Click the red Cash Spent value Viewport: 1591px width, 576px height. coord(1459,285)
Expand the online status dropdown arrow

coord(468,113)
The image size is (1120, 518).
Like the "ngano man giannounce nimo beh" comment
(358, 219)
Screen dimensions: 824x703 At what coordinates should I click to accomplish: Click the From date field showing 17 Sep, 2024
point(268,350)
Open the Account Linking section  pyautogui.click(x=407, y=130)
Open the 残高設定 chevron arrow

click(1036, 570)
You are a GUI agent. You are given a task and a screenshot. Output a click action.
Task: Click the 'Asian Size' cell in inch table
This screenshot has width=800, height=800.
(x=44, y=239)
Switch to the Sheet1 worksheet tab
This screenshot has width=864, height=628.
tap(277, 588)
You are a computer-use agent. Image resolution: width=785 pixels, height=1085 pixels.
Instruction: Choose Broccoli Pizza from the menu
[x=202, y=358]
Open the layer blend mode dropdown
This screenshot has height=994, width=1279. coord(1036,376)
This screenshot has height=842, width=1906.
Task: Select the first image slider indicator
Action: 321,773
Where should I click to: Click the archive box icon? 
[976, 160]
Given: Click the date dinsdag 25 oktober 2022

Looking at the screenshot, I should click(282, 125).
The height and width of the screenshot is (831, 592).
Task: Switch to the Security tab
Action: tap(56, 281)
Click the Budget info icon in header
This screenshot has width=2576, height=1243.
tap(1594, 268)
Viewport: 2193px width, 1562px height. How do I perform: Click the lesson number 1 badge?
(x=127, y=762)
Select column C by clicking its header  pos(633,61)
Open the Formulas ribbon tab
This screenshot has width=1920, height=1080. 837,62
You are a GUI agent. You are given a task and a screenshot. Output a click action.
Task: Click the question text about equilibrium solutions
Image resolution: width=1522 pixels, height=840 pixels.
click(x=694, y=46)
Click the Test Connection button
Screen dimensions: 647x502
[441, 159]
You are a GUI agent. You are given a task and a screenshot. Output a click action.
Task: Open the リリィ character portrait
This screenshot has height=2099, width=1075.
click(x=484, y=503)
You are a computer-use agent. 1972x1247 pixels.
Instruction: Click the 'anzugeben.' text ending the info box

§

> **TASK DETAILS**
Copy every one of the records above word for word, with each line unchanged.

> **EXERCISE RESULT**
Click the red Cash Spent value Viewport: 1591px width, 576px height. coord(1459,285)
Expand the online status dropdown arrow

coord(468,113)
The image size is (1120, 518).
Like the "ngano man giannounce nimo beh" comment
(358, 219)
Screen dimensions: 824x703 At what coordinates should I click to accomplish: Click the From date field showing 17 Sep, 2024
point(268,350)
Open the Account Linking section  pyautogui.click(x=407, y=130)
Open the 残高設定 chevron arrow

click(1036, 570)
You are a GUI agent. You are given a task and a screenshot. Output a click action.
Task: Click the 'Asian Size' cell in inch table
This screenshot has width=800, height=800.
(x=44, y=239)
Switch to the Sheet1 worksheet tab
This screenshot has width=864, height=628.
tap(277, 588)
You are a computer-use agent. Image resolution: width=785 pixels, height=1085 pixels.
Instruction: Choose Broccoli Pizza from the menu
[x=202, y=358]
Open the layer blend mode dropdown
This screenshot has height=994, width=1279. coord(1036,376)
This screenshot has height=842, width=1906.
Task: Select the first image slider indicator
Action: 321,773
Where should I click to: Click the archive box icon? 
[976, 160]
Given: Click the date dinsdag 25 oktober 2022

Looking at the screenshot, I should click(282, 125).
The height and width of the screenshot is (831, 592).
Task: Switch to the Security tab
Action: tap(56, 281)
Click the Budget info icon in header
This screenshot has width=2576, height=1243.
tap(1594, 268)
Viewport: 2193px width, 1562px height. How do I perform: Click the lesson number 1 badge?
(x=127, y=762)
Select column C by clicking its header  pos(633,61)
Open the Formulas ribbon tab
This screenshot has width=1920, height=1080. 837,62
You are a GUI agent. You are given a task and a screenshot. Output a click action.
Task: Click the question text about equilibrium solutions
Image resolution: width=1522 pixels, height=840 pixels.
click(x=694, y=46)
Click the Test Connection button
Screen dimensions: 647x502
[441, 159]
You are a GUI agent. You are given a task and a screenshot. Output a click action.
Task: Open the リリィ character portrait
This screenshot has height=2099, width=1075.
click(x=484, y=503)
You are a computer-use agent. 1972x1247 pixels.
Instruction: Click the 'anzugeben.' text ending the info box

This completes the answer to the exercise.